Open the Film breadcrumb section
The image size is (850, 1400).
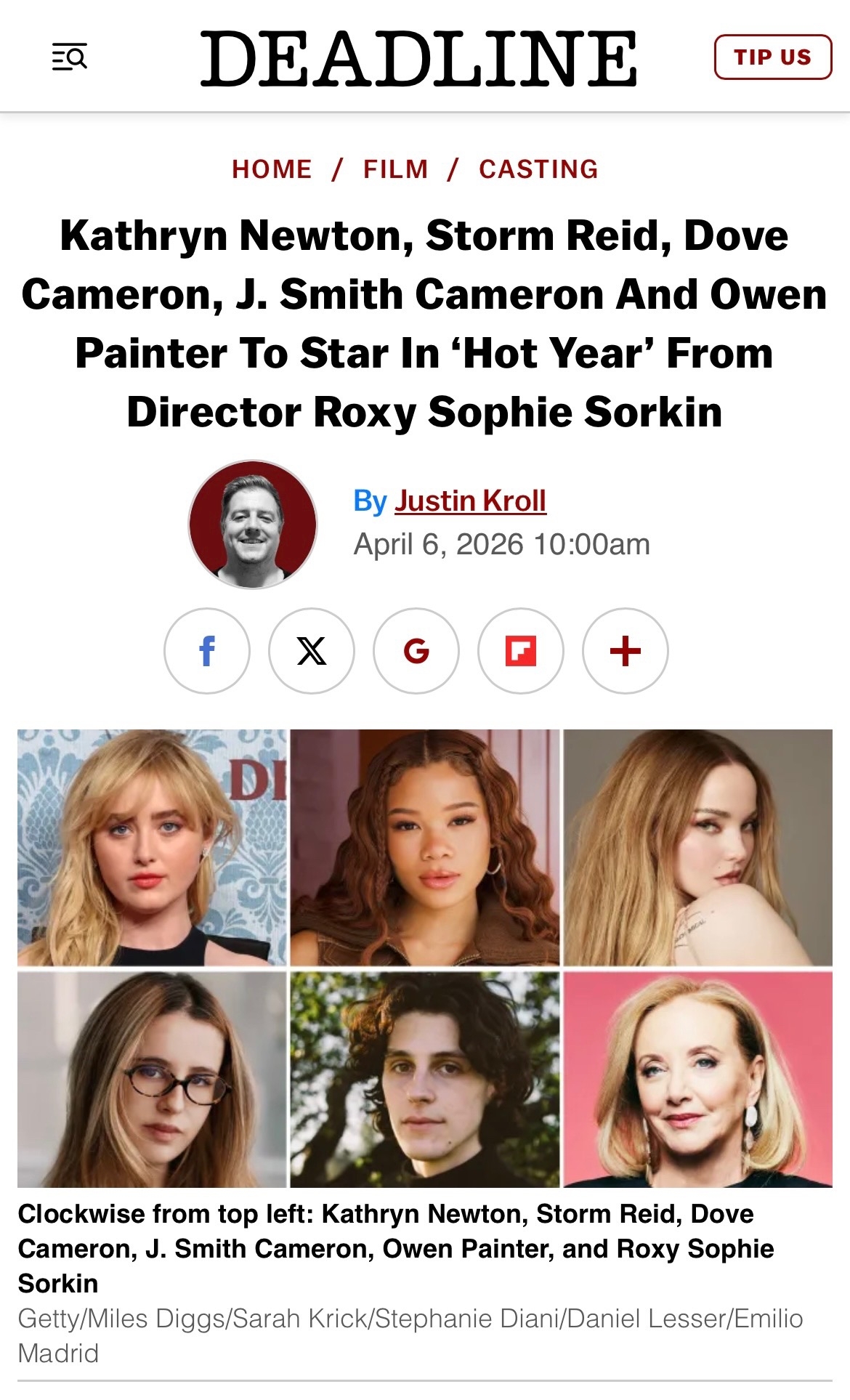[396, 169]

--

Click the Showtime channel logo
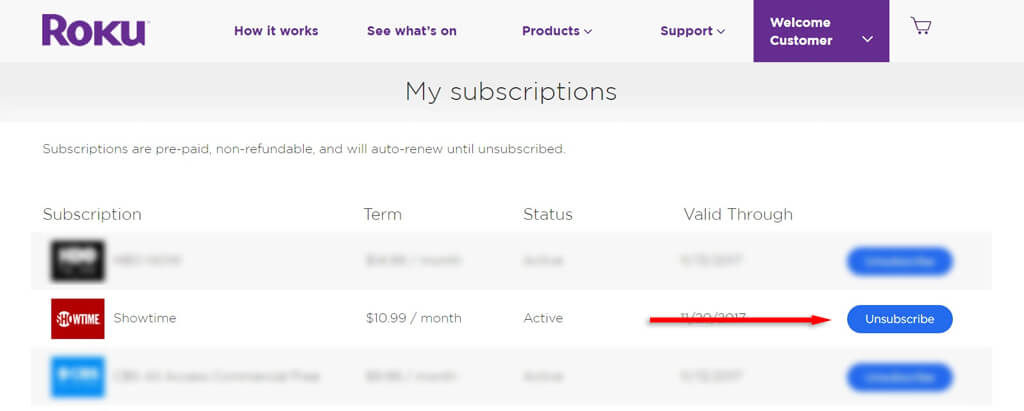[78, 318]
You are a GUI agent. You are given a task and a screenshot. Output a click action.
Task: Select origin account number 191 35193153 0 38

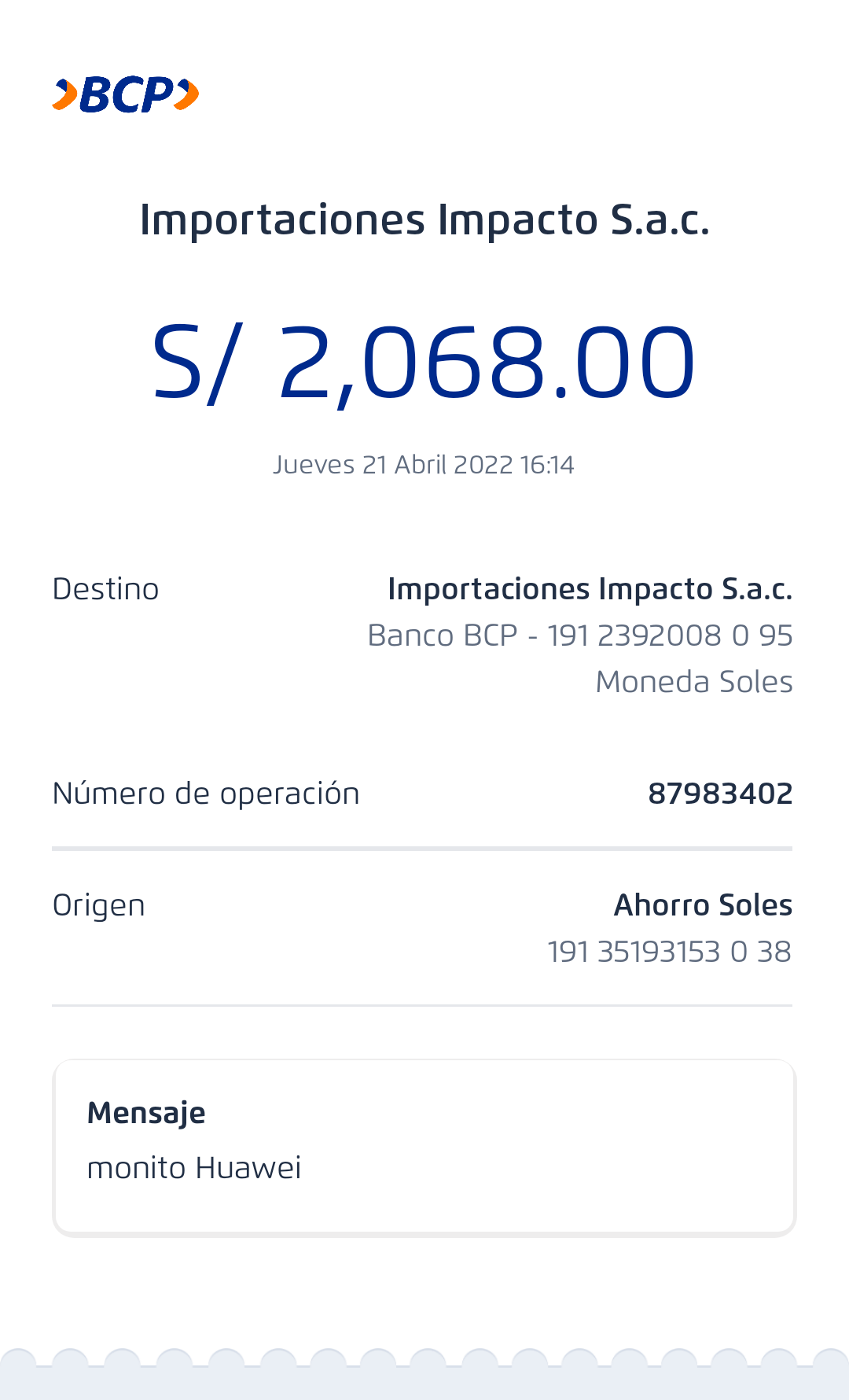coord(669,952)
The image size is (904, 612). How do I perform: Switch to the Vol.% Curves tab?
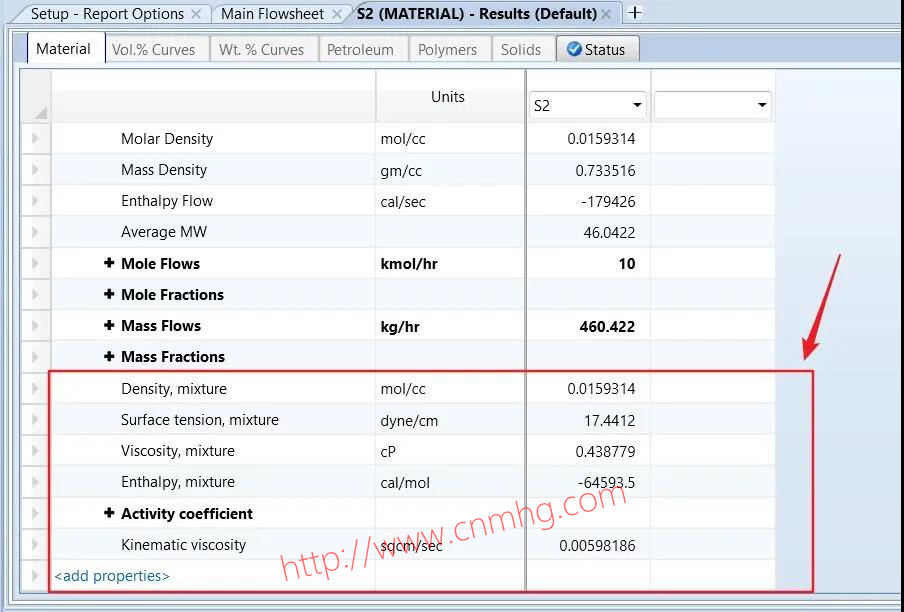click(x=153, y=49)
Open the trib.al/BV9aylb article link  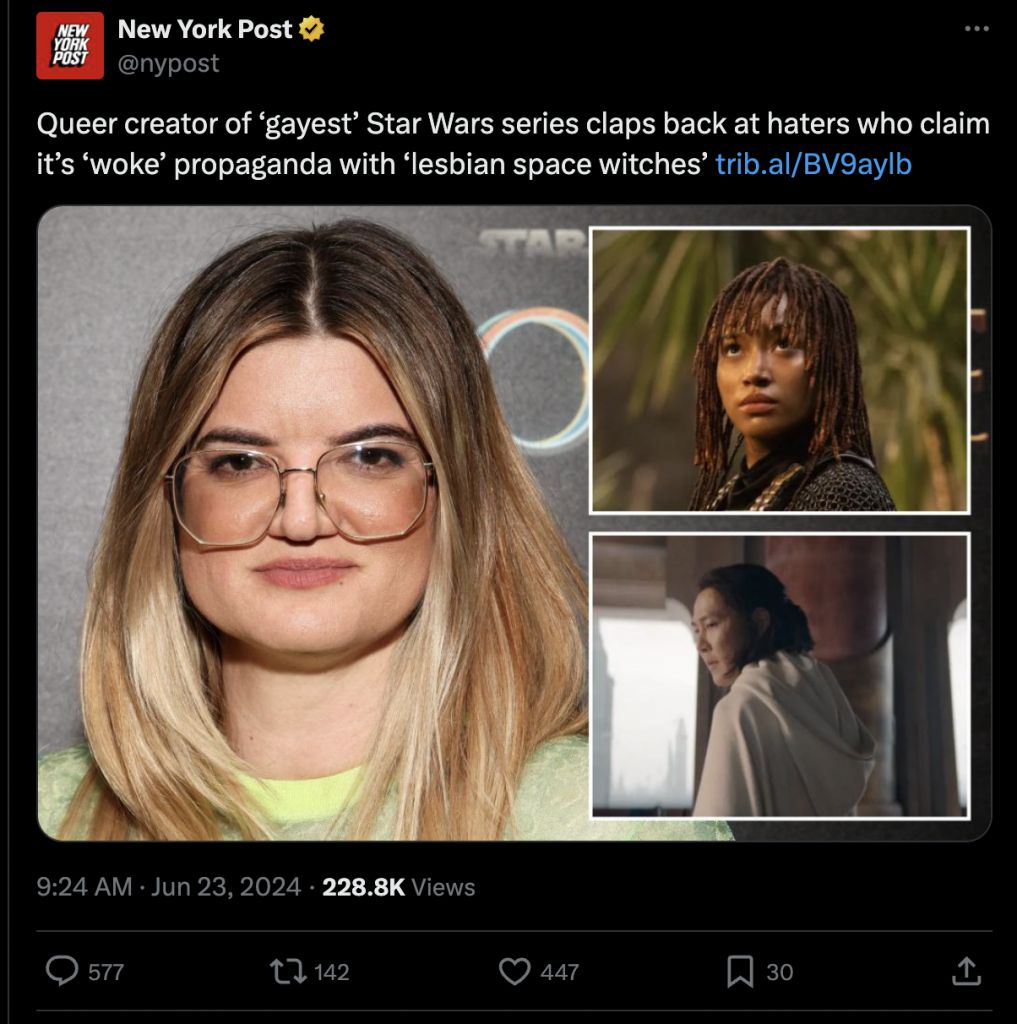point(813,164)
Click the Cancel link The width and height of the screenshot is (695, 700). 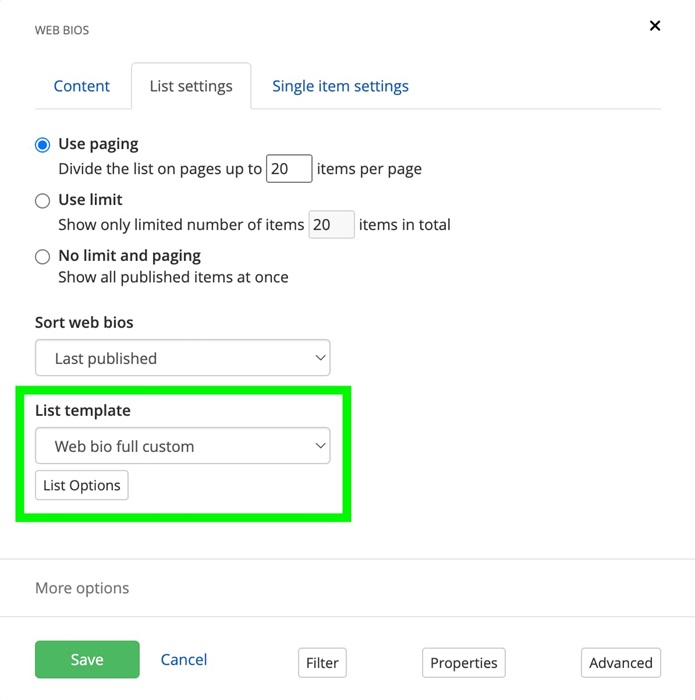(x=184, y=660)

==

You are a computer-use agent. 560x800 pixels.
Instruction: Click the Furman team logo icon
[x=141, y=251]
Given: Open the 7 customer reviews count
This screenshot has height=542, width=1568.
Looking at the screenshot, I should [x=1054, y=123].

*YOUR OBJECTIVE*. Extract from the data above each line that contains the string "size", treating uppercase and lowercase letters as distinct.

*EXERCISE RESULT*.
The image size is (850, 1400).
The image size is (904, 612). How do I perform: Switch to the Vol.% Curves tab?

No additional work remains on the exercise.